Filtering the point cloud data helps remove outlier points that interfere with the evaluation of a task. The 3D filtering of point cloud data will remove unwanted data while preserving the fine details of the target objects. The data can then be fed downstream to an image processing software for analysis.
Point cloud stitching, a process also known as registration, involves aligning two point clouds together to create a complete scene. Stitching is exceptionally robust in factories where real-time monitoring plays a crucial role in quality control, waste reduction and process optimization. As the production process moves at its top speed, a stream of 3D geometric data is being captured by the scanner. The data is continually being clocked out by the scanner and sent downstream for analysis. 3D machine vision systems often consist of multiple scanners in order to maximize coverage of the target. Data captured by different sensors can be rotated and translated into a common coordinate system, enabling the stitching of data from all scanners. This eliminates visual occlusion as well as allowing the scanning of large objects. Vision guided robots rely on the stitched data as they move relative to an object. Stitched point cloud data is a valuable asset in enabling process optimization and eventually machine learning.
Industry 4.0 and Beyond
Driven by consumer’s ever-changing demands, manufacturers nowadays are looking to incorporate sensing technology as one of their initiatives to migrate towards Industry 4.0. Over the years, 3D printing, the Industrial Internet of Things (IIoT) and machine vision technologies have made many industrial applications previously unattainable a reality. These technologies add flexibility or even portability to production lines, enabling factories to respond efficiently according to customers’ preferences. The trend to demand higher throughput, better quality and safer working conditions will endure as the onset of Industry 4.0 propels manufacturers to embrace connectivity between smart components.
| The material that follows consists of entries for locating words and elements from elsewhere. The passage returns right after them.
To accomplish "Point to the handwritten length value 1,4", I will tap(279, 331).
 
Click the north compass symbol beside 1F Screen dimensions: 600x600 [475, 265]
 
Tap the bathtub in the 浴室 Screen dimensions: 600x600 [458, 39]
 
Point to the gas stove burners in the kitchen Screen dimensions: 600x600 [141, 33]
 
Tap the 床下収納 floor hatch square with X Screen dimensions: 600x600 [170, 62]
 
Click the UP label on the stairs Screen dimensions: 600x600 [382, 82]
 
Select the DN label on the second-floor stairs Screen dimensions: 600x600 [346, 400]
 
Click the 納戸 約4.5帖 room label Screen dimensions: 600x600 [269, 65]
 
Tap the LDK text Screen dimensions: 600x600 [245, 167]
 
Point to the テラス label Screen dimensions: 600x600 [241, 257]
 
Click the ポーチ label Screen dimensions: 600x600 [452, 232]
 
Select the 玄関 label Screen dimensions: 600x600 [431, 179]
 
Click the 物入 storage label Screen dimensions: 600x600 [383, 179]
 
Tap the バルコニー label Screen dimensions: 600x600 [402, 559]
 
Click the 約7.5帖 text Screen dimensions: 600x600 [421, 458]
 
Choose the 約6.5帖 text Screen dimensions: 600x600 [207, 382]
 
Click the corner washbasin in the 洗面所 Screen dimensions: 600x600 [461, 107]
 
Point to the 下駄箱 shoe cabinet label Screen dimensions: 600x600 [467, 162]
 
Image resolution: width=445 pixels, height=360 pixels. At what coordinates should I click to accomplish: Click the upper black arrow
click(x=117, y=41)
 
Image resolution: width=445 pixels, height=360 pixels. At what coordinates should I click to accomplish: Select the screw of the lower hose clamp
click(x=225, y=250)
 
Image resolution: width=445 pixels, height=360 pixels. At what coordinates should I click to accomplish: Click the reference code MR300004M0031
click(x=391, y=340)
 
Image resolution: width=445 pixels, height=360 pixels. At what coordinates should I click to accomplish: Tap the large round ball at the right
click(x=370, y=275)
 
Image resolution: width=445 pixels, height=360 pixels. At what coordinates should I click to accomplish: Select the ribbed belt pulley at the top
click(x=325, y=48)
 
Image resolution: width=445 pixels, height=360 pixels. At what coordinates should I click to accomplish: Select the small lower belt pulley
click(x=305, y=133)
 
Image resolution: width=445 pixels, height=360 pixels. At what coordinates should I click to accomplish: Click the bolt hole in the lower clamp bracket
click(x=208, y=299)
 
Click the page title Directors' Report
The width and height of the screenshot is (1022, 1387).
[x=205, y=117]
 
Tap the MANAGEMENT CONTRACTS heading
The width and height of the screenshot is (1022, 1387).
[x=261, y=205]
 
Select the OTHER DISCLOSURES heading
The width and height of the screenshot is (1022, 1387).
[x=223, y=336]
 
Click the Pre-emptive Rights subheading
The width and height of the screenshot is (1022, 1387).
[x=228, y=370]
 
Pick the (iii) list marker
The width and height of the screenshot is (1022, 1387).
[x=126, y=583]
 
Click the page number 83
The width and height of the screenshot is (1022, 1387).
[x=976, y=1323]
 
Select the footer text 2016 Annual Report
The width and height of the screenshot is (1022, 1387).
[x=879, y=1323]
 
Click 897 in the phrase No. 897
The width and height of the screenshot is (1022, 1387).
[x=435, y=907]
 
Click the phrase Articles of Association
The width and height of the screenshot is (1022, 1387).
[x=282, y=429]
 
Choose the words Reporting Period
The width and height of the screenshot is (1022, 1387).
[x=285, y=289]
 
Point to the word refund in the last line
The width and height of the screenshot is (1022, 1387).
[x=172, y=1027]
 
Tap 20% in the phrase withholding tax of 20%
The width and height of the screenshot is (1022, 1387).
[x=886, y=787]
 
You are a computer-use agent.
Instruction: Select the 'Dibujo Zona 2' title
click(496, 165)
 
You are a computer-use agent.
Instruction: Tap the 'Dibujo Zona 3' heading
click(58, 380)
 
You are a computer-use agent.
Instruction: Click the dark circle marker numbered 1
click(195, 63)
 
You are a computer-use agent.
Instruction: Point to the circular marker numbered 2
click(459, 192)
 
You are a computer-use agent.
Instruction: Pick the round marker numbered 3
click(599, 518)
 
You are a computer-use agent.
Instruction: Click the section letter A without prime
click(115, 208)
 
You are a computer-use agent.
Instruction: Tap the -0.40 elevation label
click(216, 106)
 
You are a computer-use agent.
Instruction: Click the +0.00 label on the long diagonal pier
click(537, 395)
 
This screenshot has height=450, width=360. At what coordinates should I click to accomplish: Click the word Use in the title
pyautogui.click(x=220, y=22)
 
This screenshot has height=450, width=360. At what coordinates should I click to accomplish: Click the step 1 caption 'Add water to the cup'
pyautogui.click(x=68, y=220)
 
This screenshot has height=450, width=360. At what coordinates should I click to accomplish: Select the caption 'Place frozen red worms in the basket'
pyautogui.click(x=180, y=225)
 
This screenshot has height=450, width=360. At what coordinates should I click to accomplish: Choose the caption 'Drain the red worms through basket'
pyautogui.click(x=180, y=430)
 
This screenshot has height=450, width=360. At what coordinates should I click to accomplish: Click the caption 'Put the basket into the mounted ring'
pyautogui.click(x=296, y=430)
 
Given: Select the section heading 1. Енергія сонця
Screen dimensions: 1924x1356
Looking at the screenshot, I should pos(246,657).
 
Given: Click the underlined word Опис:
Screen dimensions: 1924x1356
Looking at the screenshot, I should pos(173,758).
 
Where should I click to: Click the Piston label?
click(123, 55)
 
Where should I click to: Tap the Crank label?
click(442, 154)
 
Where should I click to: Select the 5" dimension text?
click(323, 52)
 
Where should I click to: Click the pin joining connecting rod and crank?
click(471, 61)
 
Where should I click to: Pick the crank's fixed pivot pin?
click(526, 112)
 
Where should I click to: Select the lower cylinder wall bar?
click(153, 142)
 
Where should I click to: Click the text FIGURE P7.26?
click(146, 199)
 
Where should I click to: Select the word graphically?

Machine vision plays an integral role in capturing the physical world and transforming it into networked, digital data. The process of digitization enables companies to create new values for their customers. Manufacturers have already seen a significant upturn in waste reduction and profit margin with the integration of 3D machine vision. Taking one step further in driving industrial applications forward is to embrace Edge computing, the capability to move computer processing closer to sensors to decrease latency and improve efficiency. Machine vision technologies must then innovate to incorporate as many computing, storing and connectivity capabilities as possible for a future-proofing solution that understands, translates and interacts with the real world.